Por Ephraim Alburquerque
Cuando Promulgar Una Ley No Basta
El caso de la Ley 368-22 y la deuda del Ejecutivo con la municipalidad
En el corazón del Estado de Derecho yace un principio esencial: LA COHEREBCIA ENTRE LA NORMA Y SU APLICACION
Lamentablemente, en la República Dominicana ese principio ha sido severamente vulnerado en el caso de la Ley 368-22 sobre Ordenamiento Territorial y Asentamiento Humano.
Una ley construida con consenso, discutida ampliamente por diversos sectores, y finalmente promulgada por el presidente Luis Abinader, hoy se encuentra atrapada en el limbo de la inercia gubernamental.
El desconcierto que vive la municipalidad no es infundado.
Si el presidente y su equipo de gobierno sabían que no respaldarían la aplicación de esta ley, bastaba con no instruir a sus legisladores a aprobarla.

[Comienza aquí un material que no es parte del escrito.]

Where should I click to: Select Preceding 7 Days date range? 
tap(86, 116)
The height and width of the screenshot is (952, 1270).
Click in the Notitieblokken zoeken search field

Habría sido más honesto políticamente y más responsable institucionalmente.
En cambio, se optó por lo contrario: aprobarla, celebrarla, y luego desentenderse de ella en los hechos, dejando a los ayuntamientos en una situación comprometida.

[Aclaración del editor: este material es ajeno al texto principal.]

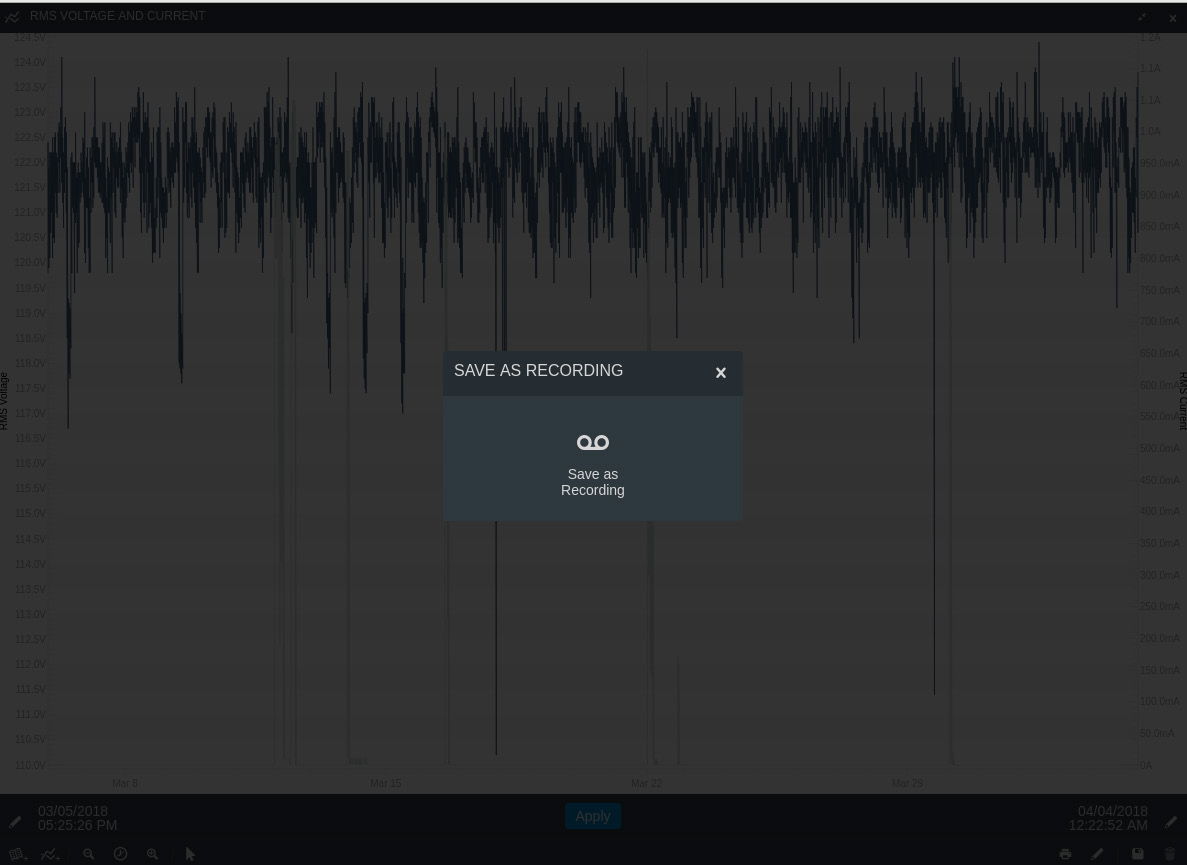Click the pencil icon to edit end date
Image resolution: width=1187 pixels, height=865 pixels.
click(1170, 820)
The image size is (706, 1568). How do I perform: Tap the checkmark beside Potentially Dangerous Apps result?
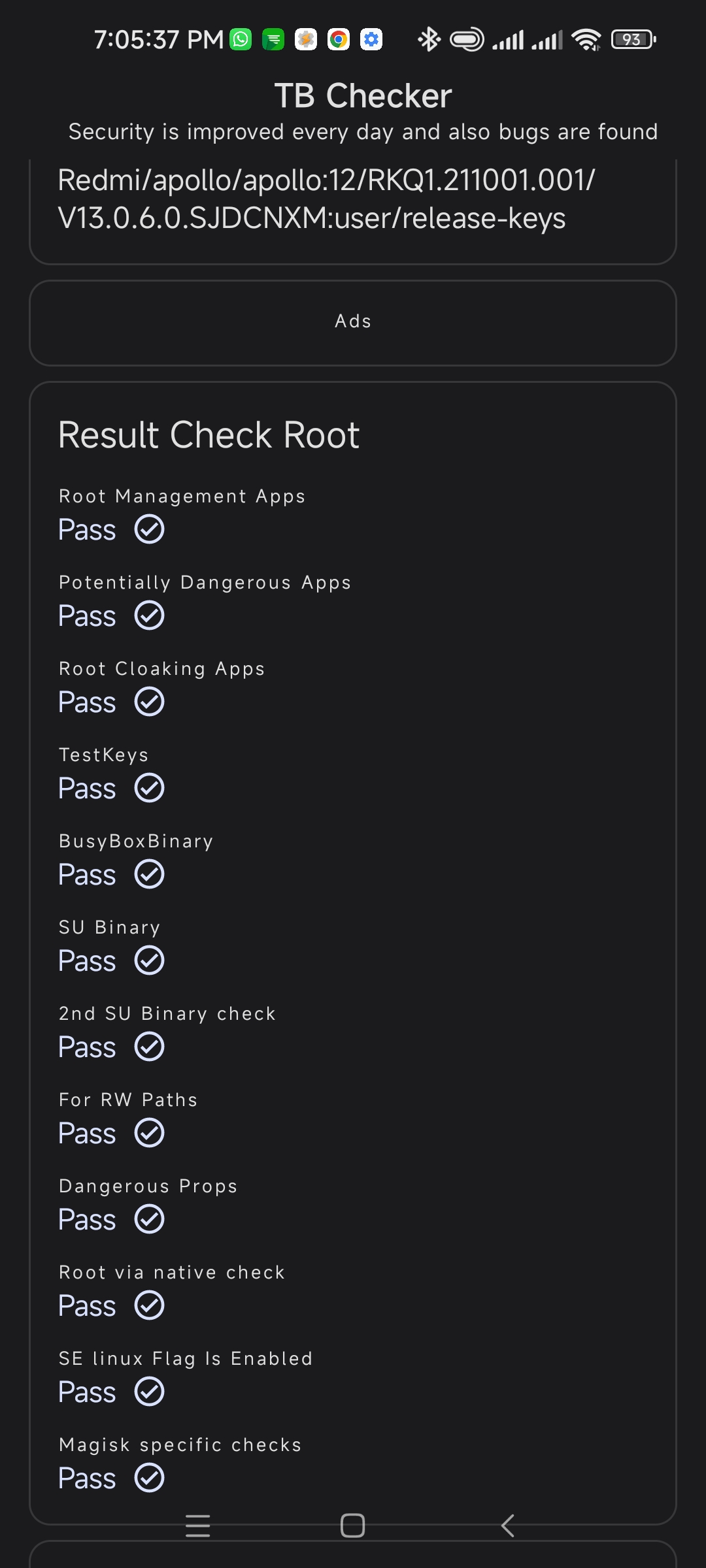click(x=149, y=615)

Lo más alarmante no es solo la falta de voluntad para ejecutar lo que la ley ordena, sino el mensaje que se transmite con esa omisión: que la ley puede ser un adorno político, una ficha en el ajedrez del poder, y no una obligación vinculante. Esta actitud debilita la cultura democrática y erosiona la confianza de los ciudadanos y gobiernos locales en el compromiso del Estado.
Para empeorar la situación, el propio presidente Abinader afirmó públicamente, en su encuentro semanal con la prensa, que ninguna ley necesita reglamento para ser aplicada. Una afirmación respaldada por su consultor jurídico, el doctor Antoliano Peralta.

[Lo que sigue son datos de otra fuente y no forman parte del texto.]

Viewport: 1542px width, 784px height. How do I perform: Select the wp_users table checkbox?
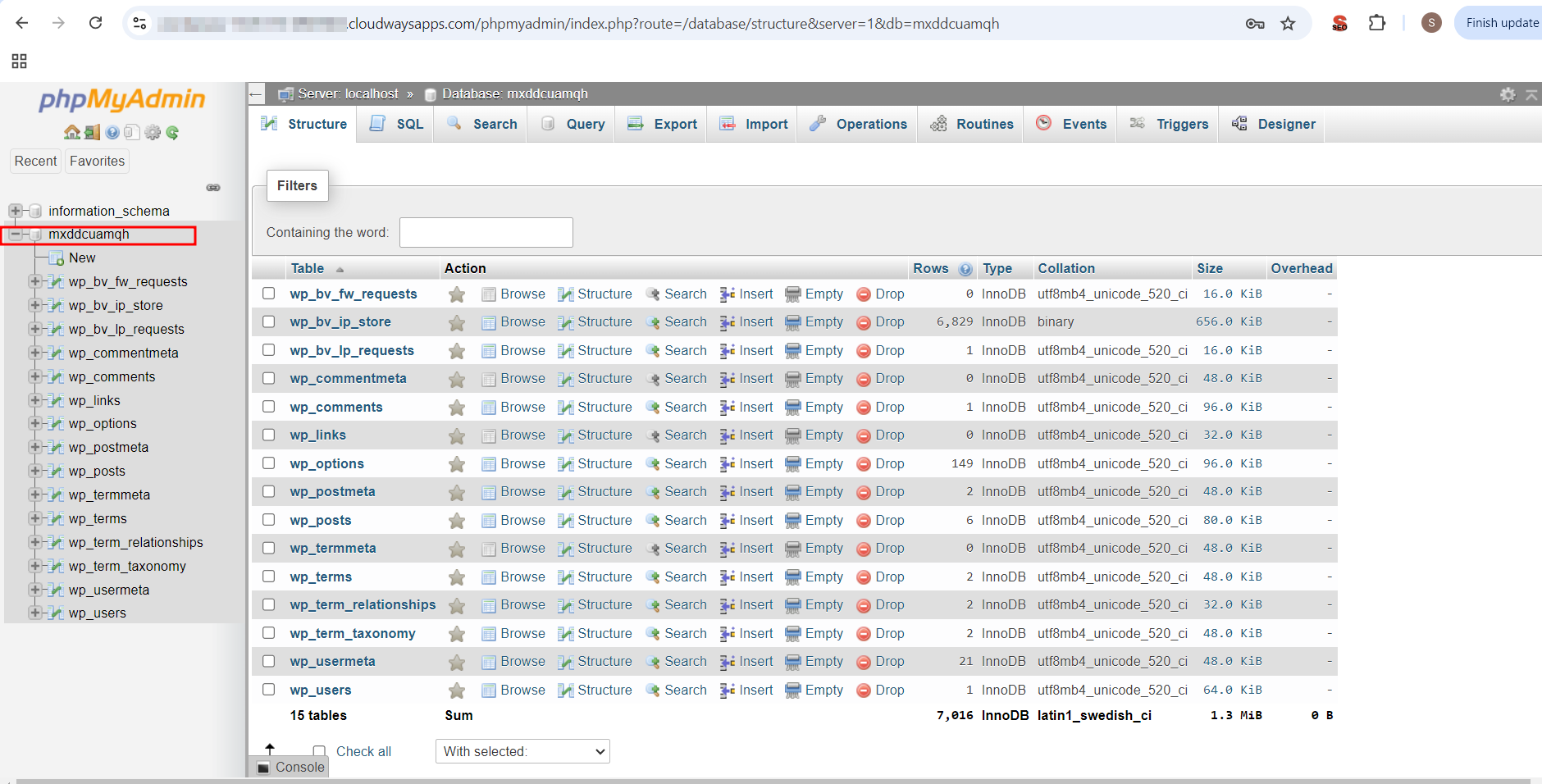tap(269, 690)
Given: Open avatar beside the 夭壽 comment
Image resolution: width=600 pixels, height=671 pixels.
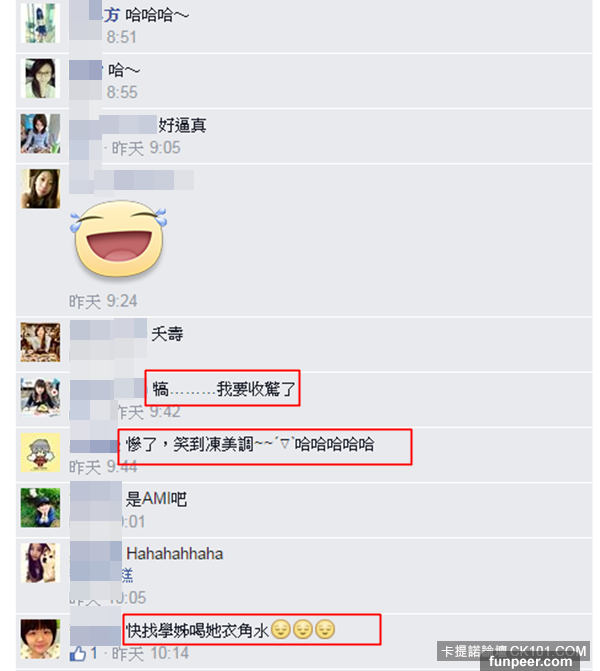Looking at the screenshot, I should [40, 342].
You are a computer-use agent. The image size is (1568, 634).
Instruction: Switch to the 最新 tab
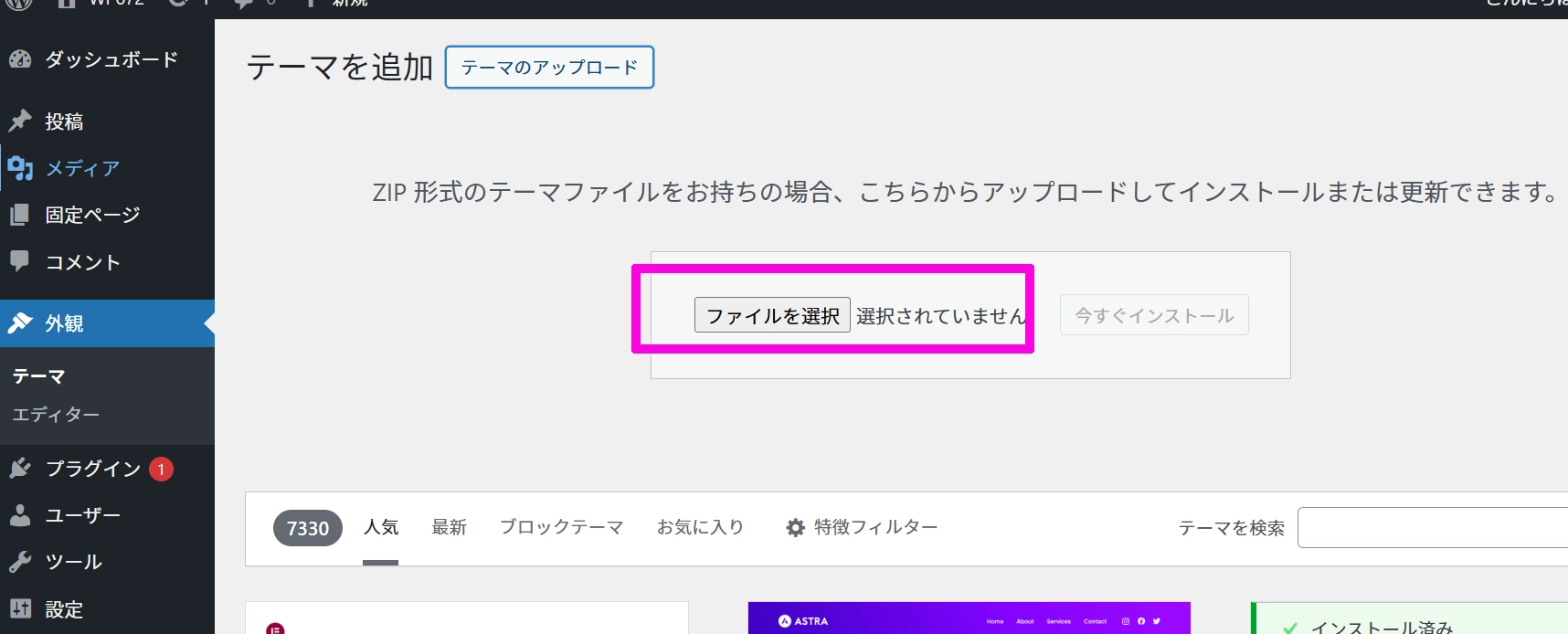click(x=449, y=527)
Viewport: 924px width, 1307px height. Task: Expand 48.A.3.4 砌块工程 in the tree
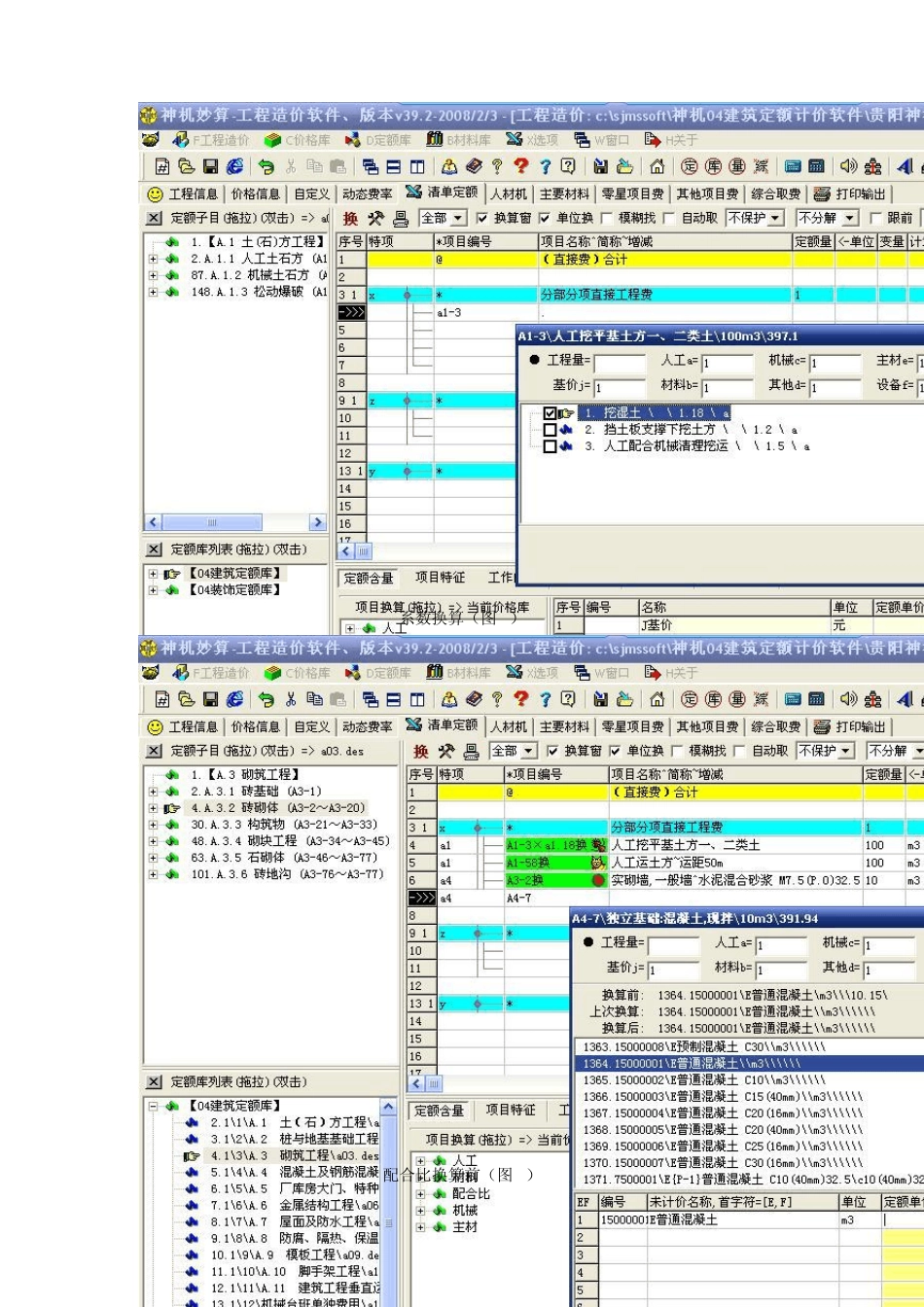pyautogui.click(x=153, y=841)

Sin embargo, al momento de enfrentar los desafíos de implementación de la Ley 368-22, se apela a la necesidad de “acuerdos” o a las limitaciones económicas, como si la promulgación no hubiera requerido previsión.
Y es ahí donde emerge una segunda gran falla: la falta de previsión presupuestaria.
¿Cómo es posible que una ley de impacto nacional, con efectos directos en la gestión territorial y urbana de cada municipio, no viniera acompañada de una estrategia financiera para mitigar los déficits que podría generar?
Si el gobierno central sabía que habría efectos fiscales negativos para algunos ayuntamientos, era su deber —y su responsabilidad moral— proveer los recursos necesarios o crear mecanismos de compensación.
Lo que hoy vemos es una forma de gobierno que PROMULGA SIN IMPLEMENTAR, PROMETE SIN CUMPLIR y DELEGA SIN ACOMPAÑAR. Se exige responsabilidad a los municipios sin darles herramientas ni respaldo.
Se les pide que sostengan con recursos locales una política nacional que no diseñaron solos, pero sí defendieron y consensuaron con altura.
El resultado es un mensaje profundamente peligroso: que las leyes pueden ignorarse impunemente, incluso por quienes tienen la mayor responsabilidad de hacerlas cumplir.
No se trata de un simple diferendo técnico ni de una disputa presupuestaria. Se trata de una crisis institucional donde el poder central corre el riesgo de convertirse en un obstáculo para la gobernanza local, en lugar de ser su principal aliado.
La ciudadanía, y especialmente los municipios y los distritos minicipales, no piden milagros.
Solo coherencia.
Que si se promulga una ley, se aplique.
Que si se habla de Estado moderno, se actúe con previsión.
Que si se busca descentralización, no se castigue a quienes quieren hacerla posible.
Señor presidente, el país necesita más que discursos: necesita acciones que honren la palabra empeñada en la ley.